All of lore.kernel.org
 help / color / mirror / Atom feed
From: Lance Yang <lance.yang@linux.dev>
To: richard.weiyang@gmail.com
Cc: david@kernel.org, akpm@linux-foundation.org, riel@surriel.com,
	liam@infradead.org, vbabka@kernel.org, harry@kernel.org,
	jannh@google.com, balbirs@nvidia.com, ziy@nvidia.com,
	sj@kernel.org, linux-mm@kvack.org, stable@vger.kernel.org,
	ljs@kernel.org, Lance Yang <lance.yang@linux.dev>
Subject: Re: [Patch v2] mm/page_vma_mapped: revalidate and do proper check before return device-private pmd
Date: Mon, 22 Jun 2026 19:21:47 +0800	[thread overview]
Message-ID: <20260622112147.66777-1-lance.yang@linux.dev> (raw)
In-Reply-To: <20260620021353.nn7xp2ldqachq7gp@master>


On Sat, Jun 20, 2026 at 02:13:53AM +0000, Wei Yang wrote:
>On Fri, Jun 19, 2026 at 12:48:26PM +0200, David Hildenbrand (Arm) wrote:
>>On 6/19/26 12:44, Lorenzo Stoakes wrote:
>>> -cc wrong email
>>> 
>>> On Tue, Jun 16, 2026 at 06:34:36AM +0000, Wei Yang wrote:
>>>> For pmd_trans_huge() and pmd_is_migration_entry(), we does following
>>>> before return the pmd entry:
>>>>
>>>>   * re-validate pmd entry after PTL
>>>>   * check PVMW_MIGRATION
>>>>   * check_pmd()
>>>>   * handle on pte level if split under us
>>>>
>>>> But for device-private pmd, we just return after pmd_lock().
>>>>
>>>> This may return improper entry, e.g. if we are looking for a migration
>>>> entry, device-private entry could still be returned, which leads to data
>>>> corruption.
>>> 
>>> I don't thik this is quite clear?
>>> 
>>> How about:
>>> 
>>> 	If a softleaf entry is present, the existing code simply acquires the
>>> 	PMD lock and returns success even if PVMW_MIGRATION is set (indicating a
>>> 	migration entry is sought), meaning that the caller can incorrectly
>>> 	interpret the entry as something it is not, causing data corruption.
>>> 
>>>>
>>>> This patch fixes commit 65edfda6f3f2 ("mm/rmap: extend rmap and migration
>>>> support device-private entries") by following the same pattern as
>>>> pmd_trans_huge() and pmd_is_migration_entry() for device private entry.
>>>>
>>>> While at it, it cleanups the pmd entry handling in page_vma_mapped_walk().
>>>>
>>>>   * Instead of handling trans huge/migration entry/device private entry
>>>>     in a mixed manner, we put each case into its own if condition and
>>>>     handle with the same pattern.
>>>>   * Also we grab PTL and make sure pmd is not changed under us after
>>>>     above check instead of do the check with PTL hold.
>>>>   * restart the process if pmd is changed under us
>>> 
>>> You're doing quite a bit for a fix and you're putting it all in one place.
>>> 
>>> How about do the fix as 1 patch, and then cleanups as other ones?

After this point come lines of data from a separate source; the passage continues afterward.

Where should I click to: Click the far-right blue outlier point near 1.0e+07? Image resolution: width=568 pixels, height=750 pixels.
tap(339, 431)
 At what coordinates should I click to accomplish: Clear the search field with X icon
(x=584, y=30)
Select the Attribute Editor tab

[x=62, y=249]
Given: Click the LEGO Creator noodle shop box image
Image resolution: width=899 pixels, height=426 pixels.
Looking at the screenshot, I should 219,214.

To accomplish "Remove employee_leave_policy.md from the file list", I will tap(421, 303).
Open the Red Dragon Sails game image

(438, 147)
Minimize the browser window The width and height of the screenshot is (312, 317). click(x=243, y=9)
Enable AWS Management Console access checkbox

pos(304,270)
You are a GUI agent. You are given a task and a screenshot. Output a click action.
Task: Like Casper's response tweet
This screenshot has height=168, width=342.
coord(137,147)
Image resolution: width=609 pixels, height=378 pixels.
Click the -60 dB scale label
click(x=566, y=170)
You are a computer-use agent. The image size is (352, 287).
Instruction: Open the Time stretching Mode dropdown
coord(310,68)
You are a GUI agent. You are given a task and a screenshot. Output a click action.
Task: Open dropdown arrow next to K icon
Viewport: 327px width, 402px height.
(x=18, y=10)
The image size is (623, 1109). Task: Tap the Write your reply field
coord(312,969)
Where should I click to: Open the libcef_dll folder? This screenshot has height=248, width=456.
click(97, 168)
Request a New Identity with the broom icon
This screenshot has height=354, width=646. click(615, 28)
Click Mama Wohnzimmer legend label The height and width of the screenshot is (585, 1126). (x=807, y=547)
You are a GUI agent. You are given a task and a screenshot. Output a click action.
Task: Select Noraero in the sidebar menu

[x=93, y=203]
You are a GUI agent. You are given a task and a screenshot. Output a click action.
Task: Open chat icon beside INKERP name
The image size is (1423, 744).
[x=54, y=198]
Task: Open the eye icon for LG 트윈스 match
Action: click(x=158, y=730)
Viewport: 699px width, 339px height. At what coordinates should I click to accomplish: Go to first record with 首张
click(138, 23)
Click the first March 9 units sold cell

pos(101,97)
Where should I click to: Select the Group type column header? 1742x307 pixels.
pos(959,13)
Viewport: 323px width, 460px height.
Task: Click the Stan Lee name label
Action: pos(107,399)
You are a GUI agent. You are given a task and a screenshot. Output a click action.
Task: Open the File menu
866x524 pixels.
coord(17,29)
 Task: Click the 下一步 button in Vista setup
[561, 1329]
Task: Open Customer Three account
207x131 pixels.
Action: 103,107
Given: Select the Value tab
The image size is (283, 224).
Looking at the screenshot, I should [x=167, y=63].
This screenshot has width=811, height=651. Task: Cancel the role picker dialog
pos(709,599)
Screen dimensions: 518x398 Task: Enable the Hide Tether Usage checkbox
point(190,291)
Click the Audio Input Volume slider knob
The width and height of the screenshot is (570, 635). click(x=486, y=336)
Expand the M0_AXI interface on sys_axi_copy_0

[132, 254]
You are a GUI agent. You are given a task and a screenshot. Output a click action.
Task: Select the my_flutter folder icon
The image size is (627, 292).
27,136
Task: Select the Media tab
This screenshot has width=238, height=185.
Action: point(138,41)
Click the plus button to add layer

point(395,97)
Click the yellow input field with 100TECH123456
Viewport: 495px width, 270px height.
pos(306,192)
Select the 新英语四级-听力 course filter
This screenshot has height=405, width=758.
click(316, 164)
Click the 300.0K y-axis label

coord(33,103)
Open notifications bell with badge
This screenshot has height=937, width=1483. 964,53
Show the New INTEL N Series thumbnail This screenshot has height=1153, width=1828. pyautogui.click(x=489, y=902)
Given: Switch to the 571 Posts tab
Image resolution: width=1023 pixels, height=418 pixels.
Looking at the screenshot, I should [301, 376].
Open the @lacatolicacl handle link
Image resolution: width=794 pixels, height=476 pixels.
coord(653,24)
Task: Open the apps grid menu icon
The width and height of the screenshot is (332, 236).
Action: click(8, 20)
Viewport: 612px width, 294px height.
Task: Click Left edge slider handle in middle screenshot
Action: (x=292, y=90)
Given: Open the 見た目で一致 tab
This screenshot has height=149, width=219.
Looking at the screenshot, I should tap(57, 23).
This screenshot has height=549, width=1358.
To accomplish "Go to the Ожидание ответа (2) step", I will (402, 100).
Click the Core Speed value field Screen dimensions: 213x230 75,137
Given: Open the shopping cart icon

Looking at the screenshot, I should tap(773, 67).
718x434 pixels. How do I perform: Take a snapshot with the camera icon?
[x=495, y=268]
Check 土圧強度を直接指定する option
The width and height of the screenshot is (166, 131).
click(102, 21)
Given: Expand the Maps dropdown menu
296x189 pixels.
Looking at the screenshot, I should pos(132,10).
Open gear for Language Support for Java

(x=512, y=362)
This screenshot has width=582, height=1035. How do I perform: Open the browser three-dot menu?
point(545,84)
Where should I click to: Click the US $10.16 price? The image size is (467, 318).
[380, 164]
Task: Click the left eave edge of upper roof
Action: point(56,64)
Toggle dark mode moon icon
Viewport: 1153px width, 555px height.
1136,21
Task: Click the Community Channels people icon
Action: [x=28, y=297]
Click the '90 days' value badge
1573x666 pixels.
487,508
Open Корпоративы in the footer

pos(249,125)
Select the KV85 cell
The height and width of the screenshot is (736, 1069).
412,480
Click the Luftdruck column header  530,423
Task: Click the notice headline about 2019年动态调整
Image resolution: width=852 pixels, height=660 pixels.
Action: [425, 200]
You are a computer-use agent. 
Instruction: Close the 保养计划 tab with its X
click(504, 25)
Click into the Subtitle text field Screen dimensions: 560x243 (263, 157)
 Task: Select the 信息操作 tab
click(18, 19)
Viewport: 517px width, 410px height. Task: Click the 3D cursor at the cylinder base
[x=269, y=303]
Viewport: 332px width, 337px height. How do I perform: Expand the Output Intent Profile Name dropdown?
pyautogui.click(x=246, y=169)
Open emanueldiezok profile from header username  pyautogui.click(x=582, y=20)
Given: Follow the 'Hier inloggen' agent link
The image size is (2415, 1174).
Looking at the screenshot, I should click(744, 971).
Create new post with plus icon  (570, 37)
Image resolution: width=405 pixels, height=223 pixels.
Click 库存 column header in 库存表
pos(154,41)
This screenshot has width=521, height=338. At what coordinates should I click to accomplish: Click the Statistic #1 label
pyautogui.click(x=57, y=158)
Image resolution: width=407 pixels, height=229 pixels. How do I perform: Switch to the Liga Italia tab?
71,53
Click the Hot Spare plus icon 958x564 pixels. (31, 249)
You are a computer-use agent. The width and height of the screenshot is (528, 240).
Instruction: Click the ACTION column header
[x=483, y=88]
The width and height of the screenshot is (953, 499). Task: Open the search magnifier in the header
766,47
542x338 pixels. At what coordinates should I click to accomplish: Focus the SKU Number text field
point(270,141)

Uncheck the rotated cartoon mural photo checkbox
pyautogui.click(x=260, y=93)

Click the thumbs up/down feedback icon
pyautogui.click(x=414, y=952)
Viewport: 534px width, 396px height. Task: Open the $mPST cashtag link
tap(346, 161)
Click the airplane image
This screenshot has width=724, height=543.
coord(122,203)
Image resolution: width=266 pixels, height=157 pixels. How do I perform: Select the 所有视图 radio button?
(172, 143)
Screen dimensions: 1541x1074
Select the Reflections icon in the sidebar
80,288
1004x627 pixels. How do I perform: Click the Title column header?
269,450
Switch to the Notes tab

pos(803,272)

It helps with
>>> review too :)
>>> 
>>> It's a general rule of thumb that if you do more than one of moving, refactoring
>>> or changing code, to do them as separate patches so a reviewer/somebody
>>> bisecting can clearly separate each.
>>> 
>>> Also PLEASE do not add new functionality (this lock recheck) in a fixes
>>> patch. We'll end up backporting new logic that way.
>>> 
>>> Make the fixes bit _minimal_.
>>
>>To be fair, I asked for this
>>
>>https://lore.kernel.org/all/2d48ef0d-1110-4a9d-adcb-f701a1ce2cfa@kernel.org/
>>
>>But given that Wei mostly used my quick draft without properly checking the
>>implications, yeah, let's fix it first separately.
>
>Sorry, if I misunderstand your point.
>
>>
>>I can then follow up with a proper cleanup.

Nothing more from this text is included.